*Exercise data*
--------------------
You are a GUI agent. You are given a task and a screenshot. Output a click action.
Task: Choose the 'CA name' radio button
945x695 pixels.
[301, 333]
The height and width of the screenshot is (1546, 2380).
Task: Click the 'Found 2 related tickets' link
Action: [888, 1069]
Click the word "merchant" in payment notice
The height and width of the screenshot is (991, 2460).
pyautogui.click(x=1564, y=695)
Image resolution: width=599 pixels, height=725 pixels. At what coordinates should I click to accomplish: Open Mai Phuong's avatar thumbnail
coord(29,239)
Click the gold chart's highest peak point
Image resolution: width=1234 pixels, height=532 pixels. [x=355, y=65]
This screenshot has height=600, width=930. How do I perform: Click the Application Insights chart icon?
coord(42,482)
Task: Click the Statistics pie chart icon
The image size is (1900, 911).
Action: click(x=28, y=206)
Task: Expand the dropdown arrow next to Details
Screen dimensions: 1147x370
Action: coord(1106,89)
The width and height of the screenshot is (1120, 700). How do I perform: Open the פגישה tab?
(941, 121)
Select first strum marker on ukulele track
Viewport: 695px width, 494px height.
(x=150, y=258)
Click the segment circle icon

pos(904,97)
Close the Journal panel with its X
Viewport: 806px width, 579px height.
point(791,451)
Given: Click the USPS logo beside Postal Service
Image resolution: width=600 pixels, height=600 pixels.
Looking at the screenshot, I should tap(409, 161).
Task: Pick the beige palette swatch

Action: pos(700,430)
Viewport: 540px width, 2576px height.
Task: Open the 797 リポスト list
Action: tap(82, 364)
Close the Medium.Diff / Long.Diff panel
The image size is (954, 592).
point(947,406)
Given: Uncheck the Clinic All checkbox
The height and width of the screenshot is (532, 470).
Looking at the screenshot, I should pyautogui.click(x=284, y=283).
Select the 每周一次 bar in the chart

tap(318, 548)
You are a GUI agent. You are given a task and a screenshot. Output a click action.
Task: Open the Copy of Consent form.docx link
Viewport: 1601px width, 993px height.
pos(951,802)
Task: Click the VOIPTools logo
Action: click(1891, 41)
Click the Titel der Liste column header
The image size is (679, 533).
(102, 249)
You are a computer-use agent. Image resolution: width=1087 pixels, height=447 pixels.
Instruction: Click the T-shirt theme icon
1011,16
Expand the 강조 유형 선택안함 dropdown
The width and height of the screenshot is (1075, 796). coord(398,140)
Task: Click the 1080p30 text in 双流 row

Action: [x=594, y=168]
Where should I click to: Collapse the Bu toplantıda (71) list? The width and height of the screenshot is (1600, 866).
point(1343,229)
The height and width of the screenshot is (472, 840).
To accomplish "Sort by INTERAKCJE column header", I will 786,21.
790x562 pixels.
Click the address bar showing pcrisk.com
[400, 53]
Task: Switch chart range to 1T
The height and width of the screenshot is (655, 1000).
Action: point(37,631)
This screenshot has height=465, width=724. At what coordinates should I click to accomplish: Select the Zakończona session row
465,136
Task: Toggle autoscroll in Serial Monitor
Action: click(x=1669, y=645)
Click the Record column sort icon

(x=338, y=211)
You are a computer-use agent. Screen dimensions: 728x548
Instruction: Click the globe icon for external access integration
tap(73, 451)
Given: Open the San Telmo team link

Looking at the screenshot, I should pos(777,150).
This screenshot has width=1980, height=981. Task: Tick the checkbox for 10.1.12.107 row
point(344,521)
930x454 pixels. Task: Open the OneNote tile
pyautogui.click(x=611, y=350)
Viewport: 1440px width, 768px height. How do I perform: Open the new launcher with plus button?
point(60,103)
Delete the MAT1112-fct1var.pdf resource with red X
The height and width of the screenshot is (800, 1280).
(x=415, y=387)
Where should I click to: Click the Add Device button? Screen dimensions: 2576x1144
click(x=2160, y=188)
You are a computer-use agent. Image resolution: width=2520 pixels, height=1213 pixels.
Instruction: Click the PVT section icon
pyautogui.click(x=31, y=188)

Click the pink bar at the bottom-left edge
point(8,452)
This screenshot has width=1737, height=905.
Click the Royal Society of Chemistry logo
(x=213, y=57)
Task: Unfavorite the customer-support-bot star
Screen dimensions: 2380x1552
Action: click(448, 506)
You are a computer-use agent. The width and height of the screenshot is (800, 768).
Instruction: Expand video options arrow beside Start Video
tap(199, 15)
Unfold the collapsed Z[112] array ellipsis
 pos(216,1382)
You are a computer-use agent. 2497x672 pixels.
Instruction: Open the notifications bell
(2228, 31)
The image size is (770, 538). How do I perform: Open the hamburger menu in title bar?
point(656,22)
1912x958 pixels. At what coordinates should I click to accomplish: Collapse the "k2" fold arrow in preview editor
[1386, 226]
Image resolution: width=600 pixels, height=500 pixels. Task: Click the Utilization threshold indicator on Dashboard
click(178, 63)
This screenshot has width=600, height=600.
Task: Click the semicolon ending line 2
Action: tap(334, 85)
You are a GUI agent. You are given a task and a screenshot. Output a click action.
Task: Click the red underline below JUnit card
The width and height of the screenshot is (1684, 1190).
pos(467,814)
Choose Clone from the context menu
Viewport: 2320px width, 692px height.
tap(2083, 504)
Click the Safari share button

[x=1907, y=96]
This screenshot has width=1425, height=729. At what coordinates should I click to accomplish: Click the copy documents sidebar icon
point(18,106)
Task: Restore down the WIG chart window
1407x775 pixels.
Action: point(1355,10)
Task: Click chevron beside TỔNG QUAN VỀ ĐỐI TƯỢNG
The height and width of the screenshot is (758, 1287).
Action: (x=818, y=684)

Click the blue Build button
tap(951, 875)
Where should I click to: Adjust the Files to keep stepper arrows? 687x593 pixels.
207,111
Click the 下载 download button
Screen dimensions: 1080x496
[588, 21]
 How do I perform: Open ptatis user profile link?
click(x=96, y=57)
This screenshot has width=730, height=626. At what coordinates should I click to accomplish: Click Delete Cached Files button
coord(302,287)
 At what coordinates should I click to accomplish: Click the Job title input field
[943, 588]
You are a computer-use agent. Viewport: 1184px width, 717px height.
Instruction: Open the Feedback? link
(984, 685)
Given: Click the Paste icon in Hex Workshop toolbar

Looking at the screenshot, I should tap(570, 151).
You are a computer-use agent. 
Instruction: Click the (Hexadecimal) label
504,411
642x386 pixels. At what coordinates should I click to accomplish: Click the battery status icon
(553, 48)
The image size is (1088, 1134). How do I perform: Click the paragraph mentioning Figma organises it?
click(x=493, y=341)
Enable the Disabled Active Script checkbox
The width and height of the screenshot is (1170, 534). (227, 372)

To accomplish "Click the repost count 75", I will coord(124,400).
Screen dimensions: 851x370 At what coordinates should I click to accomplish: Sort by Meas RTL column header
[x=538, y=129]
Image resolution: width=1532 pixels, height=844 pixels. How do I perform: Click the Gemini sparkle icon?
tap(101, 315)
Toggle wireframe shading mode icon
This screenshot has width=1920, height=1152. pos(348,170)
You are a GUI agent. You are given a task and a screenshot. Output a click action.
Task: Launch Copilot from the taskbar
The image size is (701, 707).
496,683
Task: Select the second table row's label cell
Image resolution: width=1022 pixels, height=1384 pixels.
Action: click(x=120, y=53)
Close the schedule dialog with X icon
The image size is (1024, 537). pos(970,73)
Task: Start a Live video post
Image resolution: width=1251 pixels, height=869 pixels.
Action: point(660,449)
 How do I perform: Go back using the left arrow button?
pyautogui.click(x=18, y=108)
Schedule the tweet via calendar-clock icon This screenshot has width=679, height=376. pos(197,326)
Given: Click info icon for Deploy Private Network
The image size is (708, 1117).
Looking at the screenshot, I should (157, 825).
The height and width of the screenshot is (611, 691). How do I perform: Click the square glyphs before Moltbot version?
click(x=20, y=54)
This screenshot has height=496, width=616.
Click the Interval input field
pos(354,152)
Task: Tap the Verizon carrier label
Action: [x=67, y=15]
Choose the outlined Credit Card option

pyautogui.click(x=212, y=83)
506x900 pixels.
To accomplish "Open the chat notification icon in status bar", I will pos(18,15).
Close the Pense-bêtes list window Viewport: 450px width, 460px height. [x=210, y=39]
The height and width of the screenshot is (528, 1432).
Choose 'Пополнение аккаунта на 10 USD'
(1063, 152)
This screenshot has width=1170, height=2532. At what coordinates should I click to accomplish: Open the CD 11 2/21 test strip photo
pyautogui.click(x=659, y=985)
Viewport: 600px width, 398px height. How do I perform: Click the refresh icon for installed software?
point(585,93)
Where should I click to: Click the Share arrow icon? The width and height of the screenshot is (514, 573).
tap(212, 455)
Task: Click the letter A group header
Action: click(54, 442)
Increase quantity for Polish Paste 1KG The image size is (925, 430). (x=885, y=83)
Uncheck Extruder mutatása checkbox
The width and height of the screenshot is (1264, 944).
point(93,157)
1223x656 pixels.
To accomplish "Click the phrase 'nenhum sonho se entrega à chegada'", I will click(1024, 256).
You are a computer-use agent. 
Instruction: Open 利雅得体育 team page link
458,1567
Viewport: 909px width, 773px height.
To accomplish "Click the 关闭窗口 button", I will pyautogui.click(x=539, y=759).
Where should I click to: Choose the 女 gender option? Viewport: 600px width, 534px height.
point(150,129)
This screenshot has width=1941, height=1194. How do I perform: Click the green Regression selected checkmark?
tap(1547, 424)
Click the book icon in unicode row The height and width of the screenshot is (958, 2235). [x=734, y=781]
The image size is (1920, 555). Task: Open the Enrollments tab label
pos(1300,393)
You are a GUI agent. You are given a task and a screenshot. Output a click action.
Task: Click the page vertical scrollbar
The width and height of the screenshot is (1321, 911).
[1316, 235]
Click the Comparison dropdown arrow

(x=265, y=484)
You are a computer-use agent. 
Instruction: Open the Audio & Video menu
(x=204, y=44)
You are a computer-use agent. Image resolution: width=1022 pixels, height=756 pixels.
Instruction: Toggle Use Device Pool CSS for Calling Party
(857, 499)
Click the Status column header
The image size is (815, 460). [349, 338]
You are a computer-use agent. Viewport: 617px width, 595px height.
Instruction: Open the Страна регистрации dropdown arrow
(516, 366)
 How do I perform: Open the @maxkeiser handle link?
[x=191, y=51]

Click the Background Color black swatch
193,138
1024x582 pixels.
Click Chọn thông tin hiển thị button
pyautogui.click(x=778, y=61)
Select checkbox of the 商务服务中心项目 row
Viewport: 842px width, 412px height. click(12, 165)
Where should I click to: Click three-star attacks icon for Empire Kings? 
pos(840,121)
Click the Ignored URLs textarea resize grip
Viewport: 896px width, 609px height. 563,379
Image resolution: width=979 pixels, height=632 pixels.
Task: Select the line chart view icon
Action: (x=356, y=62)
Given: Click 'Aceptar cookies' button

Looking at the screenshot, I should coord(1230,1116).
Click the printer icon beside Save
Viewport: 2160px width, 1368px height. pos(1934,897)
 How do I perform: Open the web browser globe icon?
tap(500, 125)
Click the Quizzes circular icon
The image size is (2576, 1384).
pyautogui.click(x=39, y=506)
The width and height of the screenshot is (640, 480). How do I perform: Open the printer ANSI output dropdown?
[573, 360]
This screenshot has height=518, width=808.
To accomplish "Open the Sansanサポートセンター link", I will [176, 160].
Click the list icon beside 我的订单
--------------------
*Task brief*
Which lines above contain the word "team"? Return each of them in full.

*Expected output*
Given: Open the San Telmo team link
Instruction: Open 利雅得体育 team page link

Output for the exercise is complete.